- PAGE EXCERPT

The book is also prophetic in yet another sense of the word. Prophecy is not only future foretelling or God's speaking about the future, but also God's speaking to the heart and conscience of His people with a view to living here and now. Thus we read that “one who prophesies speaks to men for edification and exhortation and consolation” (1Cor 14:3). If we read the book of Daniel with the same desire as Daniel to gain understanding of the future, the result will be that our lives will be screened. We will begin to see it in its true perspective, that of the future.
As a result, motives and elements in us will come to light that we will begin to condemn and change because they are worthless or even harmful and sinful in the light of the future. As a result, our lives will be able to respond more to the purpose God has with them, and that is the glorification of His Son.

- PROBLEMS AND TASKS
1. In the passage on the book of Daniel, rewrite the span between "The book is" and "of His Son.", inclusive, renaming "the future" as "the age to come" wherever it occurs.
2. Answer these questions about the passage on the book of Daniel:
(a) Which verse is quoted about one who prophesies?
(b) Besides foretelling the future, what else is prophecy said to be?
(c) What purpose does God have with our lives, according to the passage?
3. How would the passage on the book of Daniel go on after its final sentence? Write that next part.
The stored data can be set aside.

[Stored data]
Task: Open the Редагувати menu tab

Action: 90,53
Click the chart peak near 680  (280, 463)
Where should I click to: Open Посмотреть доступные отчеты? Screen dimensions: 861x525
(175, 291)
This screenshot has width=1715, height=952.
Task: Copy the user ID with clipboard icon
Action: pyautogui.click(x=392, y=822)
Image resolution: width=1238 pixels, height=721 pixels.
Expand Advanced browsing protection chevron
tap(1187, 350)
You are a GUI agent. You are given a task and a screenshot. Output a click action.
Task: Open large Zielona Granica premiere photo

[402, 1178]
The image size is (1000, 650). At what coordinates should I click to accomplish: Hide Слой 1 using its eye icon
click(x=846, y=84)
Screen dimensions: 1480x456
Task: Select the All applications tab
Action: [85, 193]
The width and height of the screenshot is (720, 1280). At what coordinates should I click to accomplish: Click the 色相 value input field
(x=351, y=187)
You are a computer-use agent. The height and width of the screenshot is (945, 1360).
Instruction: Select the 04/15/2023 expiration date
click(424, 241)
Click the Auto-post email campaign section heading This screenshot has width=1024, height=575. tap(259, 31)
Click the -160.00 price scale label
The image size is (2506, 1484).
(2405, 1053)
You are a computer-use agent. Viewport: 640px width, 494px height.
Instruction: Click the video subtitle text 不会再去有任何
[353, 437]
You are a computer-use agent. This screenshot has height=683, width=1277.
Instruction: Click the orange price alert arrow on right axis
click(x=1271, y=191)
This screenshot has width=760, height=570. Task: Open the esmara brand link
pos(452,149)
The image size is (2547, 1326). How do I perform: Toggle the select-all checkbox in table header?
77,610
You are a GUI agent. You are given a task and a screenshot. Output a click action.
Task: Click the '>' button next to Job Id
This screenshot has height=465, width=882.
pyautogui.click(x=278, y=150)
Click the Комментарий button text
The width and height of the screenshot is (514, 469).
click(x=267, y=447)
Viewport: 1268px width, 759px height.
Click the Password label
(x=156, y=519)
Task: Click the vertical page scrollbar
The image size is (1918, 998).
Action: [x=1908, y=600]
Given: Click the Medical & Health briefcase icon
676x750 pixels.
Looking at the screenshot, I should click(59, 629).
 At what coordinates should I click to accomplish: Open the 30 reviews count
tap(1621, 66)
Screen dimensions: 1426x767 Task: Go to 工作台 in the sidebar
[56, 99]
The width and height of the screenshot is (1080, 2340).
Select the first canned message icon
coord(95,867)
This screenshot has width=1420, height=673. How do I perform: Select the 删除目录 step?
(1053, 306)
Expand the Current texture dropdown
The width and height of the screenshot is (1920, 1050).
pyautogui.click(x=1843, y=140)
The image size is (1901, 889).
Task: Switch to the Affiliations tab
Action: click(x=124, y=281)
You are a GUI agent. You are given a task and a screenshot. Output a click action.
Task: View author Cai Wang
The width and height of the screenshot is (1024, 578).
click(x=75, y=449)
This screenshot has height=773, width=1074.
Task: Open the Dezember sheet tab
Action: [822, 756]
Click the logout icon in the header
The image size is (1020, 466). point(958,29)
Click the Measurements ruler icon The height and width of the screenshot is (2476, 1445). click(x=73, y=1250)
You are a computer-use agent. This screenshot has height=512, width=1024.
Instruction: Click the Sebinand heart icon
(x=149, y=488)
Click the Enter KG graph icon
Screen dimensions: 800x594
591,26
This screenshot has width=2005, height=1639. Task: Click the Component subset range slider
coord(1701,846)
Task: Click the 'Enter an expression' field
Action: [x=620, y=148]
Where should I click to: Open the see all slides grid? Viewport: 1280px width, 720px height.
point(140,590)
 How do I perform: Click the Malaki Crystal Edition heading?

- ANSWERS FOR THE EXERCISE
1.
The book is also prophetic in yet another sense of the word. Prophecy is not only future foretelling or God's speaking about the age to come, but also God's speaking to the heart and conscience of His people with a view to living here and now. Thus we read that “one who prophesies speaks to men for edification and exhortation and consolation” (1Cor 14:3). If we read the book of Daniel with the same desire as Daniel to gain understanding of the age to come, the result will be that our lives will be screened. We will begin to see it in its true perspective, that of the age to come.
As a result, motives and elements in us will come to light that we will begin to condemn and change because they are worthless or even harmful and sinful in the light of the age to come. As a result, our lives will be able to respond more to the purpose God has with them, and that is the glorification of His Son.

2.
(a) 1Cor 14:3.
(b) God's speaking to the heart and conscience of His people with a view to living here and now.
(c) The glorification of His Son.

3.
This book is about the people of Daniel, but they are the people of Messiah Jesus. There is no people of Daniel if He is not there. To Him this people owes their existence. He has called them and redeemed them, both happened through Him. Through this people He will finally be glorified because of it, when He Himself will have fulfilled all the promises He has made to this people.
It is my prayer that studying this book of the Bible will have the effect of making us love His appearing more (2Tim 4:8).
Ger de Koning
Middelburg, November 2010, revised 2017
Introduction to the book of Daniel
This book speaks about the end time, that is, the time immediately before the coming of the Lord Jesus to reign on earth. It is an important book. This is also evident from the fact that the enemy attacks it again and again. It is perhaps the most attacked book of all Old Testament books. This is because the book contains many prophecies that were already fulfilled in the time when the Lord Jesus was on earth.
An example of this we see in the rise of the four consecutive world realms over which Daniel prophesied. Unbelief cannot accept that a prophet has predicted this so accurately. Therefore, Bible critics have dated the book much later. According to these people, the book was written after the fulfilment of the prophecies and so, they claim, cannot have been from Daniel.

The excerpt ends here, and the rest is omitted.